>> Begin Source material

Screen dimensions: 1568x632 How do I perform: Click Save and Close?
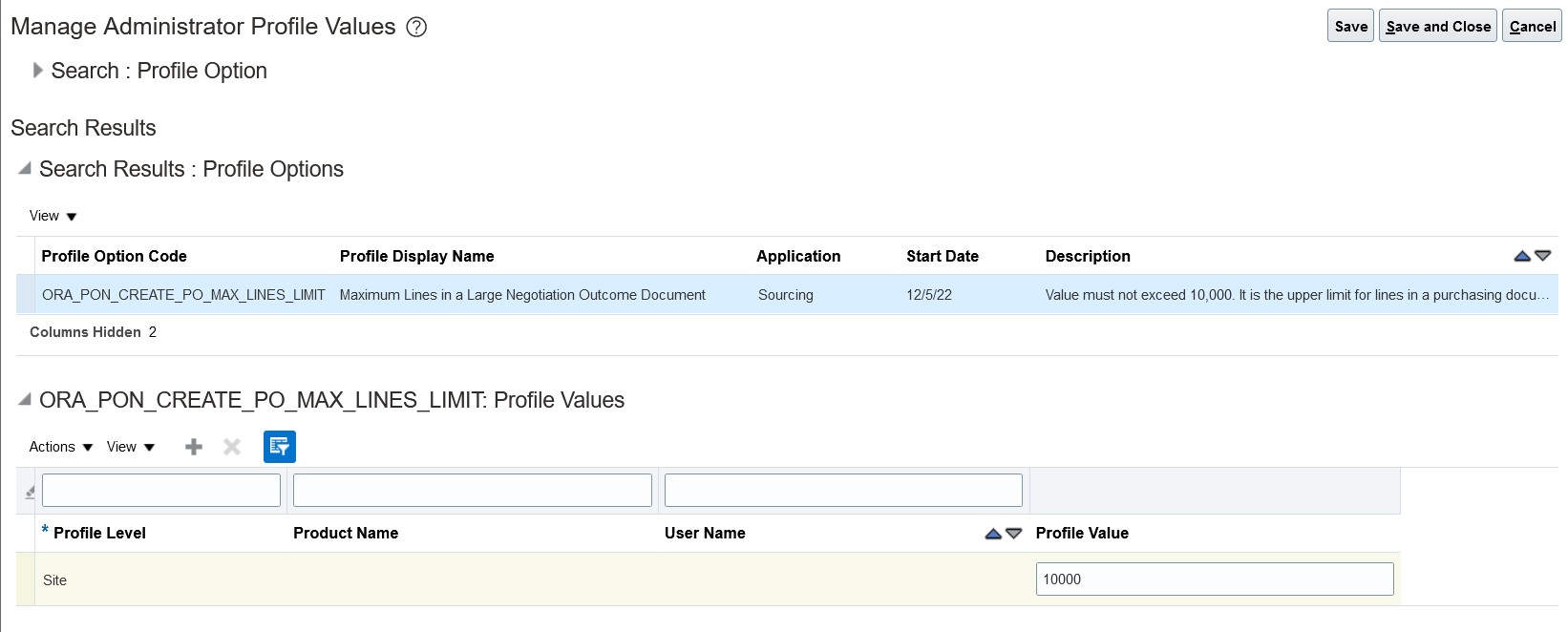pos(1437,27)
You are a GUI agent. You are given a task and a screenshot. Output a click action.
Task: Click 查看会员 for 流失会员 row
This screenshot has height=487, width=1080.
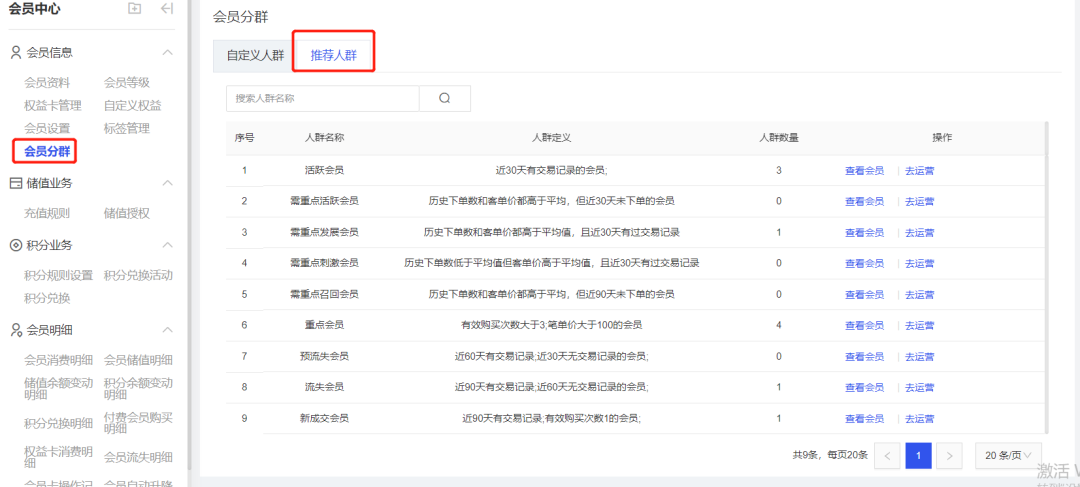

>> End Source material

Written request: List every line of the items above that contains the string "screenshot", treating uppercase and lowercase letters as different.

Response below:
You are a GUI agent. You are given a task and a screenshot. Output a click action.
This screenshot has height=487, width=1080.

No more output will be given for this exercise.